• _The exercise_:
Reproduce every line of the data below without altering a single character.

• _Material to process_:
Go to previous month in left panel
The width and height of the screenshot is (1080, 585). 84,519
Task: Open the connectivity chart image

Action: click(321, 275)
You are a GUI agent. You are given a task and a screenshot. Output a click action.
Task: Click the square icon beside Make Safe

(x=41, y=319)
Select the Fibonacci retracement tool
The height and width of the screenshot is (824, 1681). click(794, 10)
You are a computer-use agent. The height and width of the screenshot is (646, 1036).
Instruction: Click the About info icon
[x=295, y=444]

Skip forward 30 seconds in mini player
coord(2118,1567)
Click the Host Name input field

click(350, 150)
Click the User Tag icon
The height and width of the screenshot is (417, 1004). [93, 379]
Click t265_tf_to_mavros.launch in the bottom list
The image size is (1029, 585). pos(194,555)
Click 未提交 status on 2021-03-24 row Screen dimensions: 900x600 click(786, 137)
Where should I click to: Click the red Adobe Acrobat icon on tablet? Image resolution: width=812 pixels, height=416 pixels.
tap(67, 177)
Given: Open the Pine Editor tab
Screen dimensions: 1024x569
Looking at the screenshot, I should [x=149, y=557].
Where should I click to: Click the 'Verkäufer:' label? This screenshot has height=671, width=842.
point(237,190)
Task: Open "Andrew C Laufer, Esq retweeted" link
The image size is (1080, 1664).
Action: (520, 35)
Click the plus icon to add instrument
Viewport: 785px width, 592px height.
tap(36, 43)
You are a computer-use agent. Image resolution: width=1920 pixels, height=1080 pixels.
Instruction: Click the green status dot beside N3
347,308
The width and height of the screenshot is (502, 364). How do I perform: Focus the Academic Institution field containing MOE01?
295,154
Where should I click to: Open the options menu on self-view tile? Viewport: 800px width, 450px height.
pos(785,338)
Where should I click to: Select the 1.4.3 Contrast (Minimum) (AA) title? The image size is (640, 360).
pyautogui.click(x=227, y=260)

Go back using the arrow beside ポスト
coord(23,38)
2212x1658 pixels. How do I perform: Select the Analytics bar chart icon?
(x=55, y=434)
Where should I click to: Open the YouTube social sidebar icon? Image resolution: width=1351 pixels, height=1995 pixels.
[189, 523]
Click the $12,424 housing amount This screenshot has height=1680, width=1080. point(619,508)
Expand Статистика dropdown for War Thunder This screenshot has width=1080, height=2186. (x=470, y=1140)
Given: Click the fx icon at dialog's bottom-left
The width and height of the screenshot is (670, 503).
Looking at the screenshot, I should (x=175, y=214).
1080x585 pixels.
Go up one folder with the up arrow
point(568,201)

• _Solution to the exercise_:
Go to previous month in left panel
The width and height of the screenshot is (1080, 585). 84,519
Task: Open the connectivity chart image

Action: click(321, 275)
You are a GUI agent. You are given a task and a screenshot. Output a click action.
Task: Click the square icon beside Make Safe

(x=41, y=319)
Select the Fibonacci retracement tool
The height and width of the screenshot is (824, 1681). click(794, 10)
You are a computer-use agent. The height and width of the screenshot is (646, 1036).
Instruction: Click the About info icon
[x=295, y=444]

Skip forward 30 seconds in mini player
coord(2118,1567)
Click the Host Name input field

click(350, 150)
Click the User Tag icon
The height and width of the screenshot is (417, 1004). [93, 379]
Click t265_tf_to_mavros.launch in the bottom list
The image size is (1029, 585). pos(194,555)
Click 未提交 status on 2021-03-24 row Screen dimensions: 900x600 click(786, 137)
Where should I click to: Click the red Adobe Acrobat icon on tablet? Image resolution: width=812 pixels, height=416 pixels.
tap(67, 177)
Given: Open the Pine Editor tab
Screen dimensions: 1024x569
Looking at the screenshot, I should [x=149, y=557].
Where should I click to: Click the 'Verkäufer:' label? This screenshot has height=671, width=842.
point(237,190)
Task: Open "Andrew C Laufer, Esq retweeted" link
The image size is (1080, 1664).
Action: (520, 35)
Click the plus icon to add instrument
Viewport: 785px width, 592px height.
tap(36, 43)
You are a computer-use agent. Image resolution: width=1920 pixels, height=1080 pixels.
Instruction: Click the green status dot beside N3
347,308
The width and height of the screenshot is (502, 364). How do I perform: Focus the Academic Institution field containing MOE01?
295,154
Where should I click to: Open the options menu on self-view tile? Viewport: 800px width, 450px height.
pos(785,338)
Where should I click to: Select the 1.4.3 Contrast (Minimum) (AA) title? The image size is (640, 360).
pyautogui.click(x=227, y=260)

Go back using the arrow beside ポスト
coord(23,38)
2212x1658 pixels. How do I perform: Select the Analytics bar chart icon?
(x=55, y=434)
Where should I click to: Open the YouTube social sidebar icon? Image resolution: width=1351 pixels, height=1995 pixels.
[189, 523]
Click the $12,424 housing amount This screenshot has height=1680, width=1080. point(619,508)
Expand Статистика dropdown for War Thunder This screenshot has width=1080, height=2186. (x=470, y=1140)
Given: Click the fx icon at dialog's bottom-left
The width and height of the screenshot is (670, 503).
Looking at the screenshot, I should (x=175, y=214).
1080x585 pixels.
Go up one folder with the up arrow
point(568,201)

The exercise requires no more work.